What are the top 3 mistakes writers make in their screenplays? How do you recommend they fix them?
Bad idea. It’s impossible to fix a bad idea. Once you’re preggers, you’re committed. So, my advice is to take an inordinately long time to lock onto an idea. You’re about to spend six months or a year of your life on this idea, so you better be damn sure it’s the one you want to take that much time on. Will it be an idea a director will want to give up a year or two of his life for? Will it be something that will be EASY to sell? Will it perhaps be something you can produce yourself? Will it be something actors are cutting each others’ throats to get a chance to audition for? Will it be something that, if you never sell it, you will have enjoyed writing?

Sloppy writing. People who read scripts for a living absolutely loathe bad writing. It reeks on the page like vomit. They want to read someone with a voice, a clear bell ringing off the page like a newly discovered singer. Remember Simon Cowell’s face when he first heard Susan Boyle? That’s how they want to feel. Reading page 1, they can’t tell if you can handle a character arc, or if you know how to structure a script, or if you can tell a story … but they sure can tell if you don’t care about good writing. If it’s poorly written, they’ll know in the first paragraph and you’re doomed.

Arrogance. Not knowing how the business works, that’s arrogance. Thinking your script is somehow different or better than everyone else’s, so you don’t have to play by the rules, that’s arrogance. Not taking an eon of time to get your script PERFECT, thinking, “Hey, they’ll see the gem in there and they’ll pay me to fix it …”  That’s arrogant stupidity. A writer is asking a producer to spend money on their screenplay that could be used to build an office building … and not having the blueprint in PERFECT shape is begging for a punt to the round file. The business is so crushingly brutal, that no one wants to work with arrogant people. And don’t say, “But So And So, he’s a completely arrogant jerkface …” I counter with, “Not before he had his big hit, he wasn’t.”

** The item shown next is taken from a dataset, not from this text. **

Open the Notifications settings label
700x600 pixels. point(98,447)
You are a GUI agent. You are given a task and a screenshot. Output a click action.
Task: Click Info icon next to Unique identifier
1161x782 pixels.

How can a new screenwriter make his or her screenplay stand out?
1. Killer idea, and I mean an idea so compelling it sucks the air out of the room when you tell it.

2. Characters that are FANTASTIC, so actors will want to cut their rate down to nothing to play them.

3. Fresh, inventive writing.

Simple. It’s a piece of cake! Anybody can do it!

Advice for non-fiction writers?
You’re still telling a story. Don’t ever forget that.

Additional advice for screenwriters?
Marry money.

What do you know now that you wish you knew at the beginning of your career?
How difficult it would be to make a living.

How little time I actually have.

The difference between a good idea and a stellar one.

How the business works.

How to produce.

How good I am at helping other writers.

What I’m best at writing.

Which advice would turn out to be bad advice.